Robotic Face Tracking

Overview
Hardware
Data collection
Data preprocessing
Model training
Robotic deployment
Future improvements

Overview

Objectives:

Develop a face detection model with real-time inference speeds (>10 FPS)
Develop a face tracking algorithm that controls a motorized webcam to keep detected faces in the center of view

The fields of robotics and machine learning have a natural symbiotic relationship. On one hand, robots benefit from the “intelligence” that comes from machine learning models that allow them to make better decisions and interact more “human-like” whereas machine learning models indulge the spectrum of data that robots can obtain through sensor readings and interactions with people and environments. The collaboration of these two fields is leading to extraordinary possibilities but accomplishing this collaboration is far from simple: one must combine the typical plights of data science while wrestling with the uncooperativeness of hardware.

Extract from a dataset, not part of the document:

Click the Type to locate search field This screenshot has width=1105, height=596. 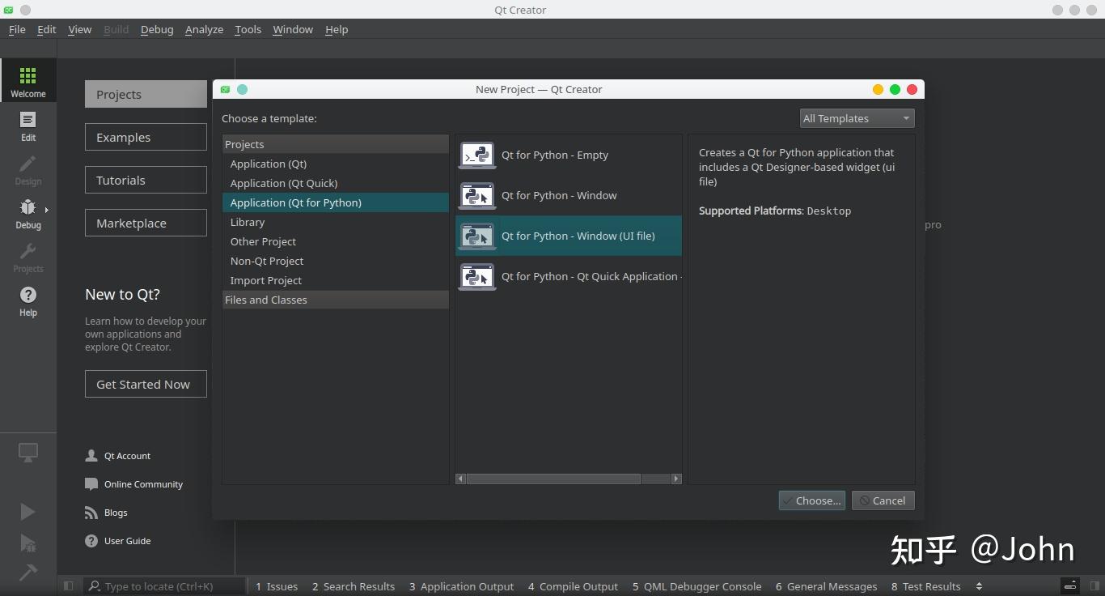click(166, 586)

Nonetheless, in this post I’ll be exploring an application of robotics with deep learning by developing a face tracking system that uses deep learning to detect faces from the robot’s webcam. This project consists of the full end-to-end process of collecting and labelling training data, training the deep learning model, integrating the model into the robotic system, and deploying the system in real-time.

Constraints:

Model inference must be done locally on the robot and cannot use external cloud resources
Inference speed must be faster than 10 frames per second (technically, real-time is anything greater than 1 FPS but I define real-time to be >10 FPS for aesthetic reasons)

Hardware

My robotic system consists of a Turtlebot 2 equipped with a Jetson TX1 board and a Logitech QuickCam Orbit AF webcam. The Turtlebot 2 is essentially just a mobile base but is very useful because it has a number of Robot Operating System (ROS) drivers available that allow for easy software integration. The Jetson TX1 board has an integrated GPU with 4 GB of VRAM capable of local neural net inference. The Logitech webcam is motorized and has pan/tilt capabilities making it very appropriate as a face tracking webcam.

Data collection

I collected training data both through in-house methods and using an open source dataset. The in-house data collection basically consisted of me recording videos of people in front of a camera, capturing frames at fixed intervals, and labeling the faces with bounding boxes. Rather than label these bounding boxes by hand, I used OpenCV’s Haar Cascades face detector to automatically draw bounding boxes on the images. The Haar Cascades classifiers are machine learning models trained on hand engineered features to detect faces. While they aren’t perfect and there is fair amount errors in my data, they work well enough as training data.

The dataset was then supplemented with the Face Detection Data Set and Benchmark (FDDB) [1], which is a collection of 2,845 images with the faces labeled with bounding box coordinates. Altogether, I ended up with a dataset of 14,664 images. Here are examples from both the FDDB dataset and the in-house dataset:

fddb_example paul_face_detection_example

Data preprocessing

The training data was augmented through standard image augmentation methods:

Random scale up to 50% of the original image size
Random rotation up to 5 degrees in either direction
Random flip about the y-axis
Random HSV shift
Random contrast multiplier
Random brightness multiplier

Model training

While deciding on a model architecture, inference speed was the biggest concern since real-time inference was one of the main objectives of this project. I went with You Only Look Once (YOLO) [2], the current state-of-the-art real-time object detection framework. YOLO treats object detection as a regression problem where the bounding box coordinates for each class are predicted through a single network. Previous object detection frameworks used a dual network approach where one network proposed regions of interest and the other network classified objects within those regions. Instead, YOLO uses a single network predicting the proposal regions and detected classes in a single pass. Model training was done using the “darknet” library, a custom C/CUDA library developed by the founders of YOLO.

Robotic deployment

Since darknet is custom library, there was no existing interface between this library and Robot Operating System (ROS). I wrote an ROS wrapper, darknet_ros found here: darknet_ros, that links the C++ ROS libraries with the C/CUDA code of the YOLO framework. Long story short, darknet_ros creates an ROS node that captures images from the webcam and sends them to YOLO. YOLO does the model inference and sends the results back to the ROS node.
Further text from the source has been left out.